# PROVIDED INFORMATION
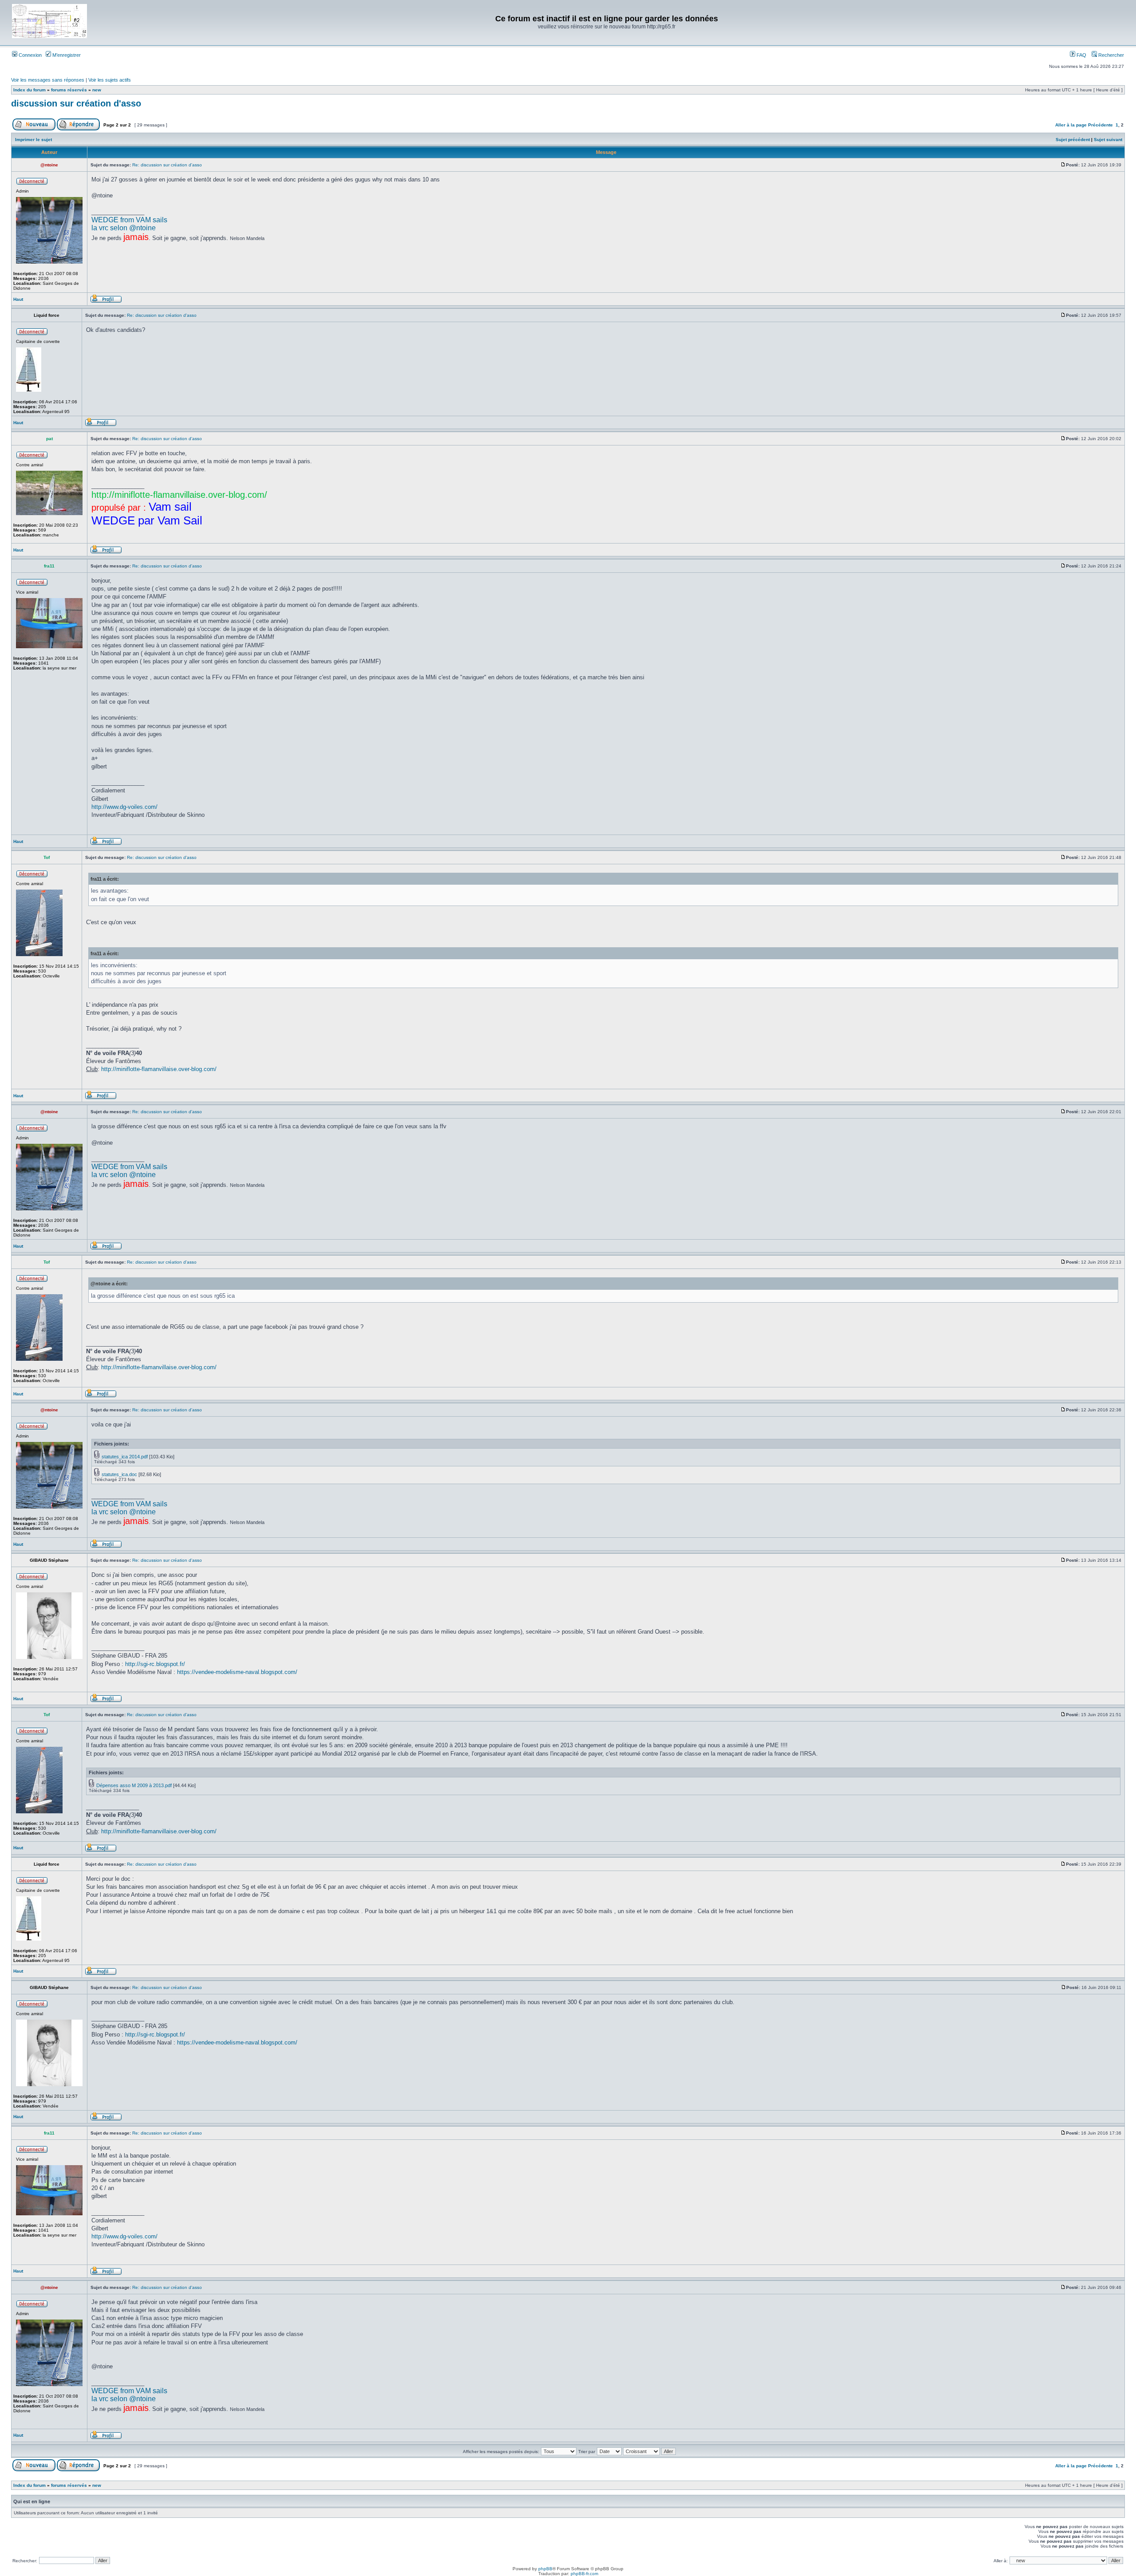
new (96, 89)
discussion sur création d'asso (76, 103)
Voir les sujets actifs (109, 80)
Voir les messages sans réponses (47, 80)
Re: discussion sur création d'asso (167, 164)
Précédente (1100, 124)
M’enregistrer (66, 55)
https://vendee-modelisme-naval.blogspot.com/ (237, 1672)
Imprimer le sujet (33, 139)
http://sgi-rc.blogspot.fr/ (155, 1664)
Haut (18, 299)
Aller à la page (1071, 124)
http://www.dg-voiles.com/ (124, 807)
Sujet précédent (1073, 139)
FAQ (1080, 55)
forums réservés (69, 89)
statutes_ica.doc (119, 1474)
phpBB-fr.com (584, 2573)
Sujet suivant (1108, 139)
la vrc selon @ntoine (123, 228)
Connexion (29, 55)
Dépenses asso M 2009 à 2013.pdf (134, 1785)
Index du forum (29, 89)
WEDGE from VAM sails (129, 220)
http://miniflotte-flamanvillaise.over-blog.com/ (159, 1069)
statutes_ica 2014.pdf (125, 1456)
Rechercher (1110, 55)
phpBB (545, 2568)
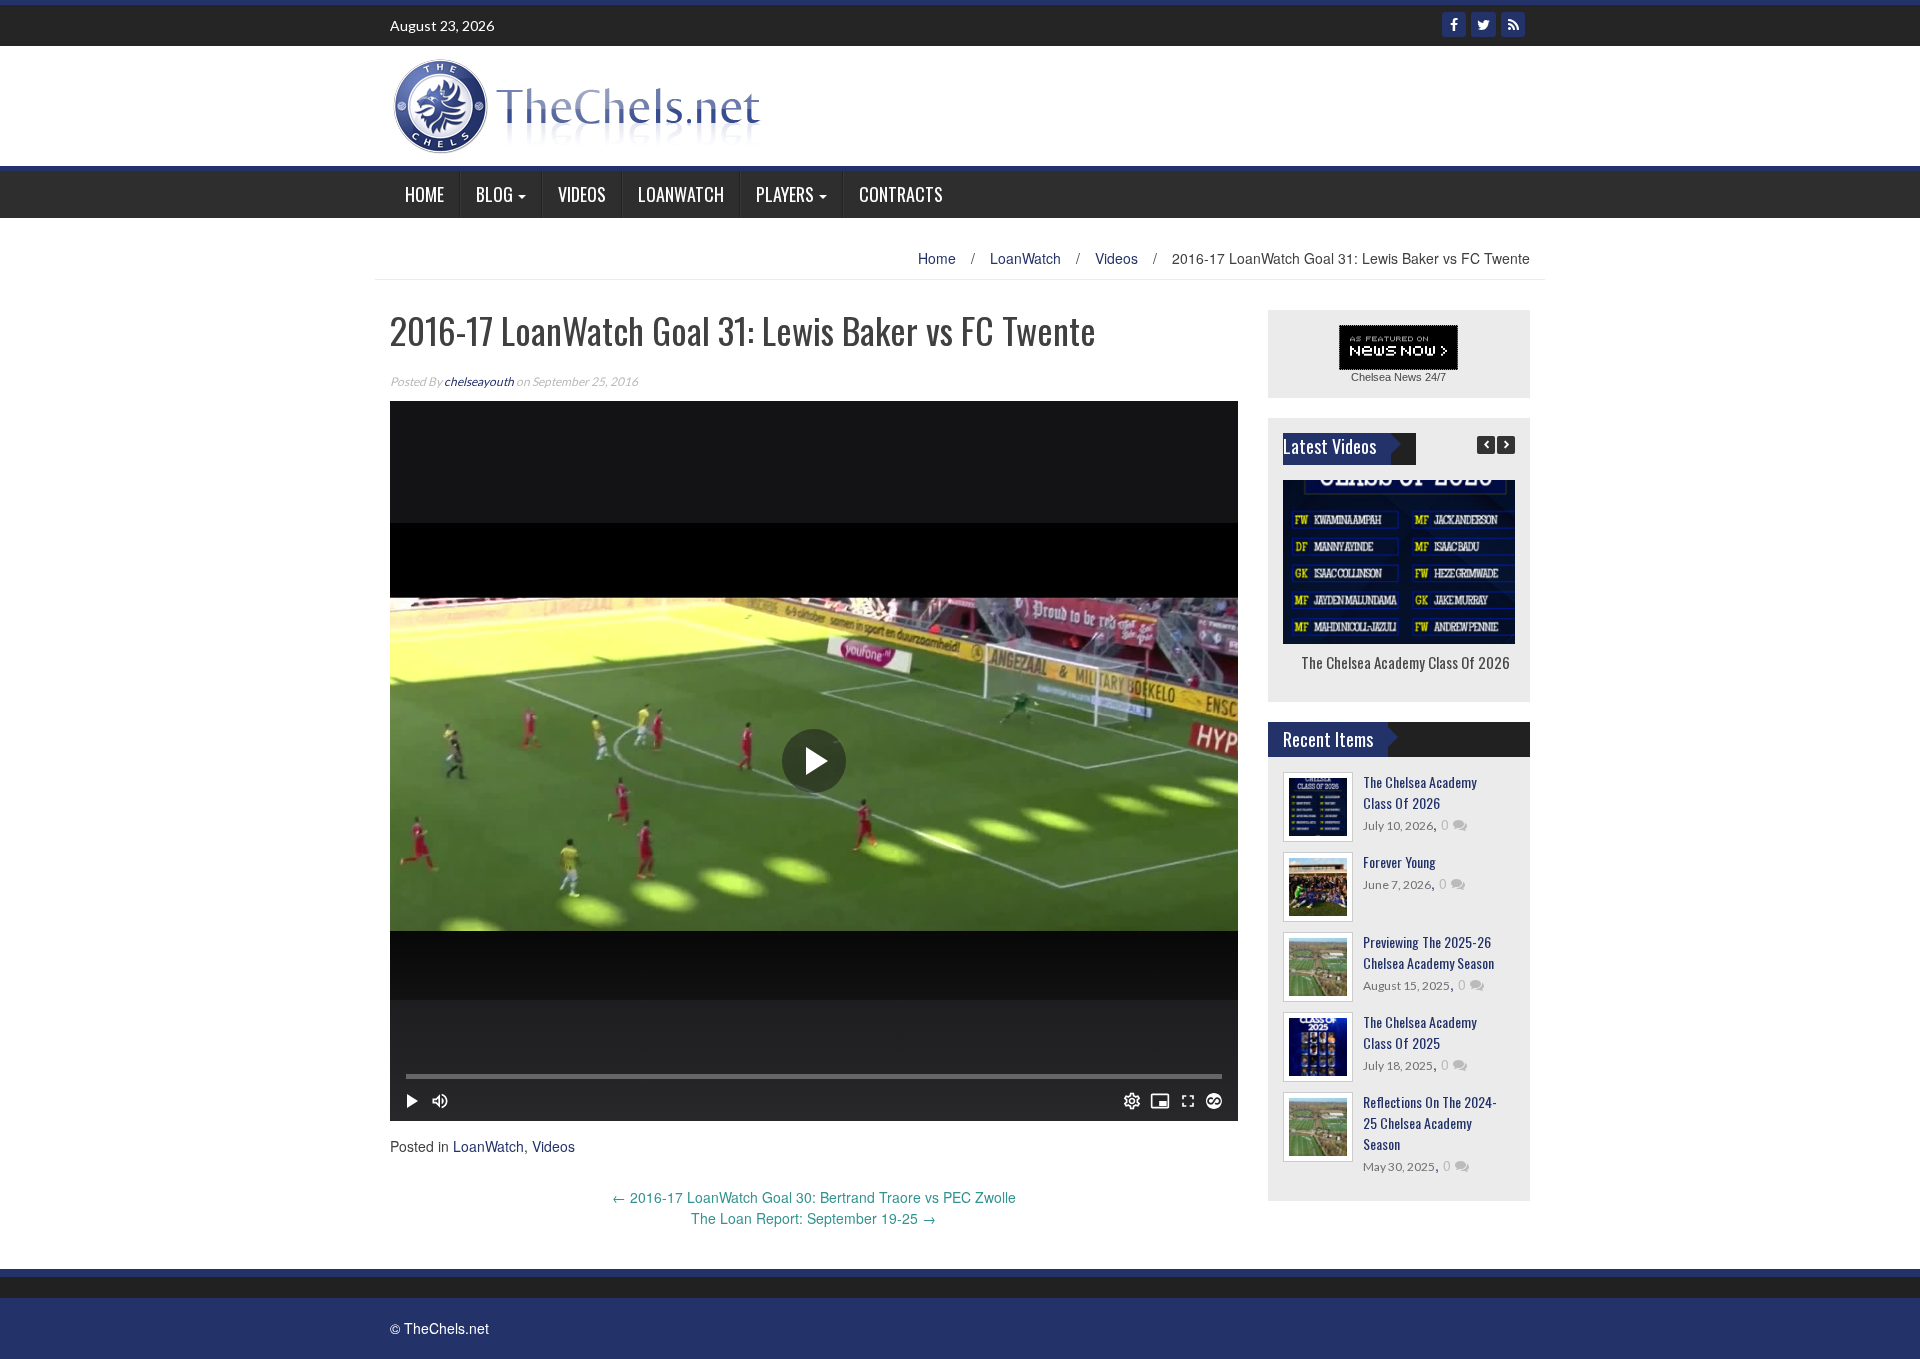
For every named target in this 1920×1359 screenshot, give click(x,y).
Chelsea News (1386, 377)
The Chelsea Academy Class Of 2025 (1419, 1032)
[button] (1506, 445)
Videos (582, 194)
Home (424, 194)
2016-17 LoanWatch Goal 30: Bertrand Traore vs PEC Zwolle (814, 1197)
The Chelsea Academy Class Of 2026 (1404, 662)
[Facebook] (1454, 24)
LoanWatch (681, 194)
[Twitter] (1483, 24)
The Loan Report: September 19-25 (813, 1218)
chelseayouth (479, 381)
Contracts (901, 194)
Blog (494, 194)
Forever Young (1399, 861)
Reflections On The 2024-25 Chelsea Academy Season (1430, 1122)
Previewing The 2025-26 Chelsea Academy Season (1428, 952)
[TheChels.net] (582, 104)
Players (785, 194)
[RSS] (1513, 24)
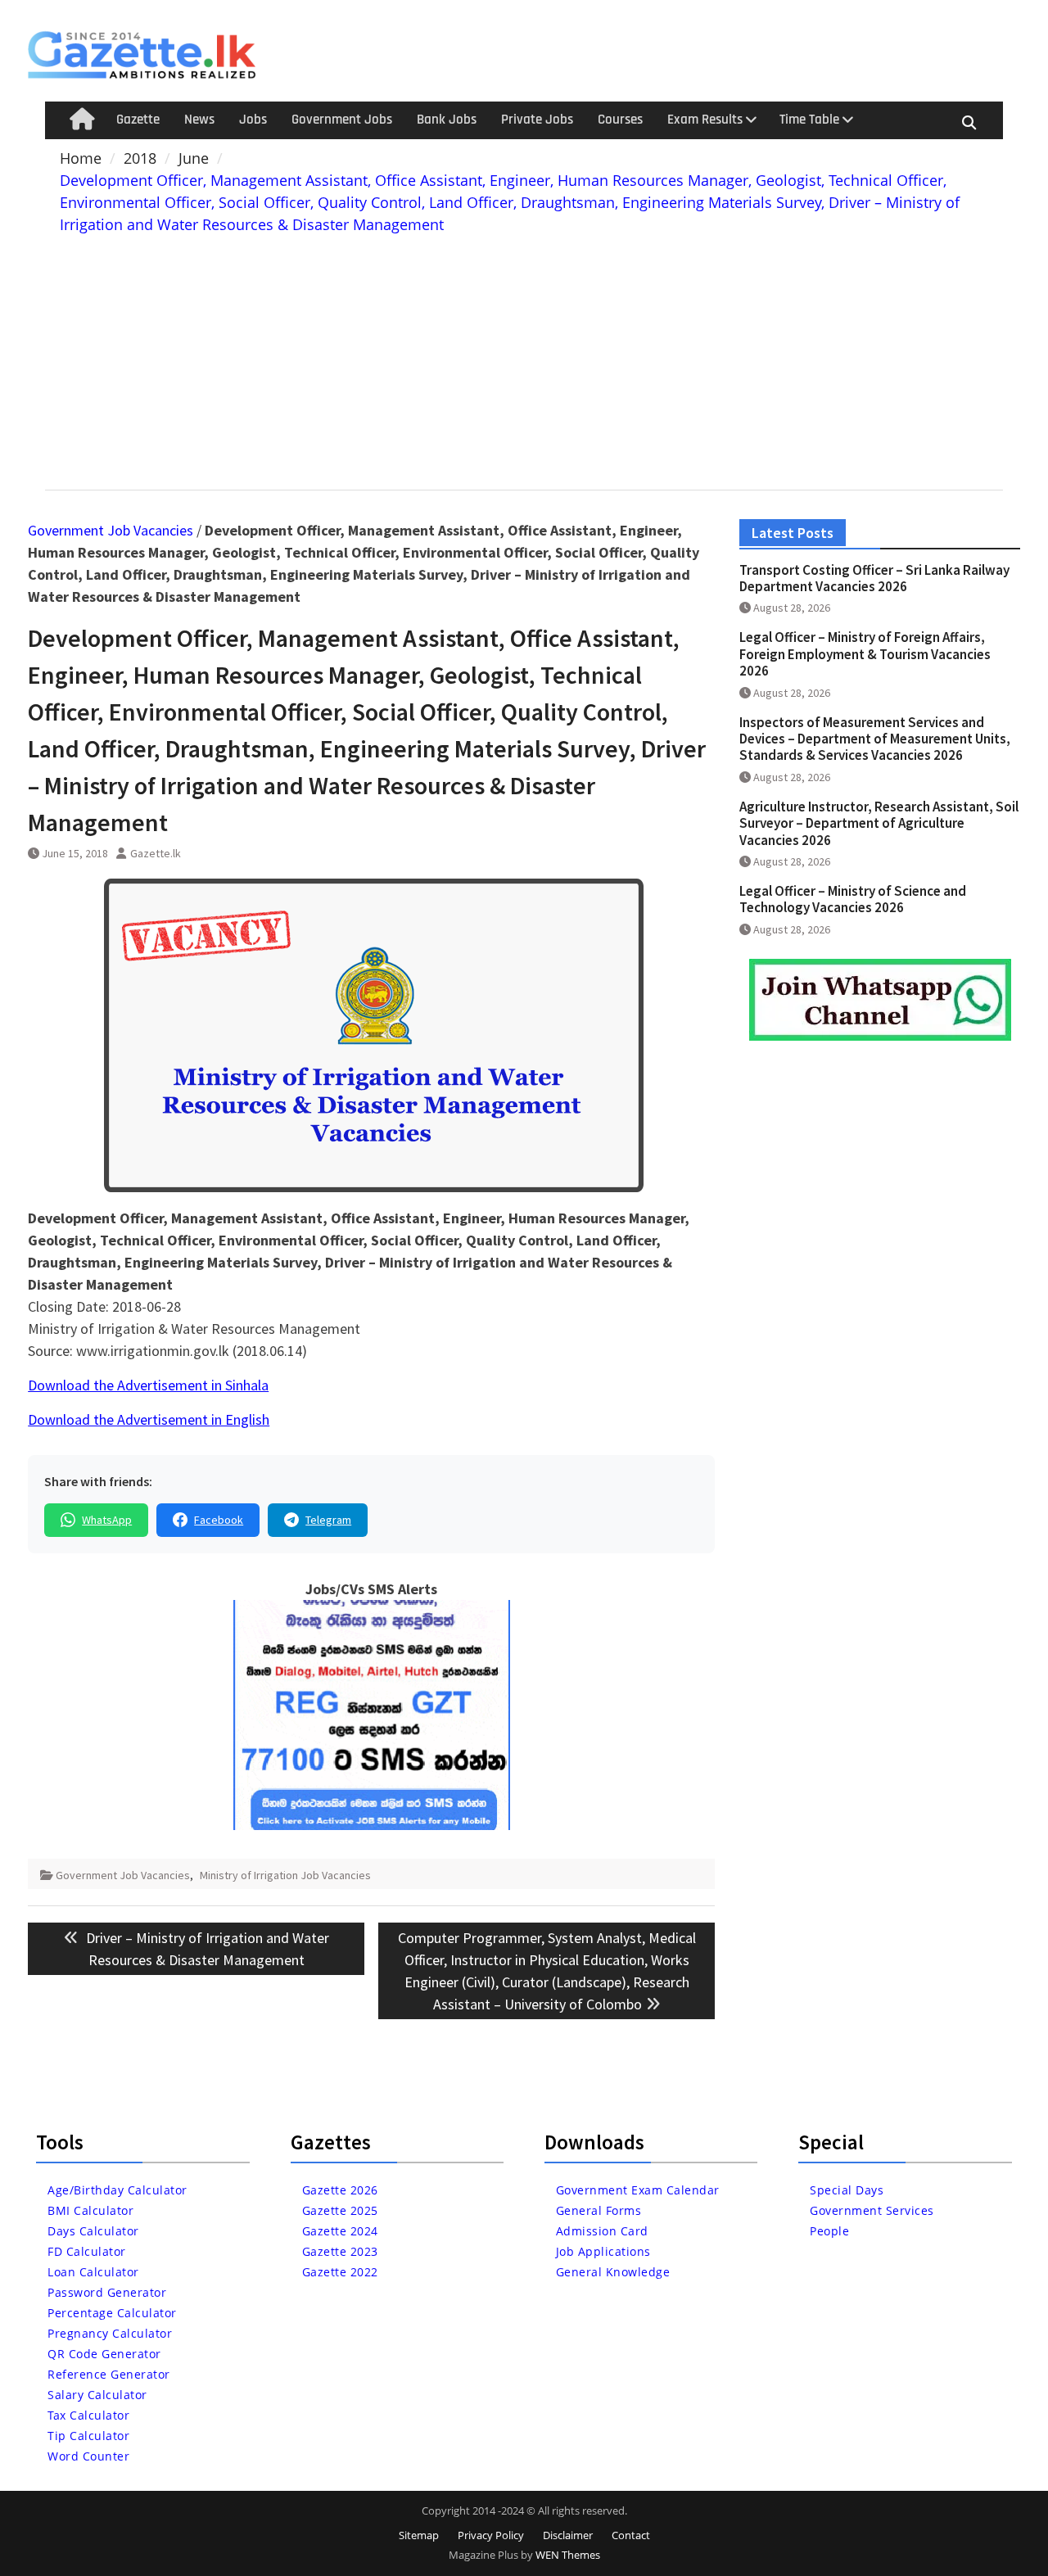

# PROBLEM TO WORK ON
Give back the material above exactly as written, but omit the images.

# TASK RESULT
new (96, 89)
discussion sur création d'asso (76, 103)
Voir les sujets actifs (109, 80)
Voir les messages sans réponses (47, 80)
Re: discussion sur création d'asso (167, 164)
Précédente (1100, 124)
M’enregistrer (66, 55)
https://vendee-modelisme-naval.blogspot.com/ (237, 1672)
Imprimer le sujet (33, 139)
http://sgi-rc.blogspot.fr/ (155, 1664)
Haut (18, 299)
Aller à la page (1071, 124)
http://www.dg-voiles.com/ (124, 807)
Sujet précédent (1073, 139)
FAQ (1080, 55)
forums réservés (69, 89)
statutes_ica.doc (119, 1474)
phpBB-fr.com (584, 2573)
Sujet suivant (1108, 139)
la vrc selon @ntoine (123, 228)
Connexion (29, 55)
Dépenses asso M 2009 à 2013.pdf (134, 1785)
Index du forum (29, 89)
WEDGE from VAM sails (129, 220)
http://miniflotte-flamanvillaise.over-blog.com/ (159, 1069)
statutes_ica 2014.pdf (125, 1456)
Rechercher (1110, 55)
phpBB (545, 2568)
For every named target in this 1920×1359 screenshot, give click(x,y).
Chelsea News (1386, 377)
The Chelsea Academy Class Of 2025 (1419, 1032)
[button] (1506, 445)
Videos (582, 194)
Home (424, 194)
2016-17 LoanWatch Goal 30: Bertrand Traore vs PEC Zwolle (814, 1197)
The Chelsea Academy Class Of 2026 (1404, 662)
[Facebook] (1454, 24)
LoanWatch (681, 194)
[Twitter] (1483, 24)
The Loan Report: September 19-25 (813, 1218)
chelseayouth (479, 381)
Contracts (901, 194)
Blog (494, 194)
Forever Young (1399, 861)
Reflections On The 2024-25 Chelsea Academy Season (1430, 1122)
Previewing The 2025-26 Chelsea Academy Season (1428, 952)
[TheChels.net] (582, 104)
Players (785, 194)
[RSS] (1513, 24)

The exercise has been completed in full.